Recent studies in sea bass HUFA pathway have shown the occurrence of numerous splicing variants for the D6D gene. Thus, in addition to the D6D-V detected in the present work (GenBank accession no. EU439924), five other variants exist in the NCBI database (GenBank accession no. AM746707, AM746706, AM746705, AM746704, and AM746703). Despite the high homology between the two sequences identified in this study, the absence of desaturase activity for the D6D-V splicing variant indicated that the C-terminal end should be indispensable for the function of the protein. In addition, even if the physiological occurrence of all these splicing variants is uncertain, the qPCR analysis performed in our study demonstrated that D6D-V was transcribed in several tissues from juvenile sea bass (brain, intestine, muscle, liver, kidney, heart, and skin), at a much lower level than the gene encoding for the sea bass D6D. Concerning its role in regulation of Δ6-desaturase activity, it is possible that the D6D-V, like the other identified variants, decrease substrate availability by trapping C18 precursors into its preserved substrate-binding site. This would then diminish the apparent activity of the main protein. The strong expression of the D6D gene in brain is in concordance with previous results obtained for Atlantic cod (Tocher et al. 2006) and cobia (Zheng et al. 2009). In addition, the higher level of transcripts detected in intestine when compared to liver is in agreement with the level of enzymatic activity monitored in vitro by Mourente et al. (2005a), who have measured a stronger desaturation rates in enterocytes than in hepatocytes. Further studies will be needed to fully address the correlation between D6D expression levels and desaturation capacity in different sea bass organs.

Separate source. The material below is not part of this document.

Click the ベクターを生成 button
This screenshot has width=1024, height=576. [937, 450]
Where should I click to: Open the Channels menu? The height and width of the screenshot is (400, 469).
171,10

In summary, we reported here the characterization of the sea bass Δ6-desaturase and showed its high level of expression in the brain and intestine. This work also demonstrates the existence of a predicted 387 amino acids nonfunctional splicing variant expressed in a wide range of sea bass tissues. The functional Δ6-desaturase did not exhibit selectivity towards n-3 or n-6 C18 substrates, and no residual Δ5-desaturase activity was detected after heterologous expression in yeast. The low conversion rate determined for sea bass Δ6-desaturase could, at least partially, explain the low HUFA biosynthesis when this species is fed vegetable-based diets. The discovery of this limited step within the HUFA synthesis process in sea bass might paves the way for further manipulation and increase of the activity of the pathway to allow efficient and effective use of vegetable oils in aquaculture. In fact, whilst the sea bass Δ6-desaturase cDNA sequence has a strong homology with those of other fish species exhibiting better conversion rates, we can not rule out the hypothesis that the low efficiency and dysfunction of this enzyme can be due to mutation(s) within the nucleotide sequence. Accordingly, since the use of transgenic fish to commercial ends is not well perceived by consumers at the present time, it is possible to consider the selection of sea bass family exhibiting better rates of Δ6-desaturase activity as soon as gene polymorphism for this enzyme will be determined. In addition, regarding other potential limiting steps in sea bass HUFA synthesis pathway, such as bioconversion of ETA into EPA, other oil resources rich in HUFAs such as microalgae may be considered in aquafeeds.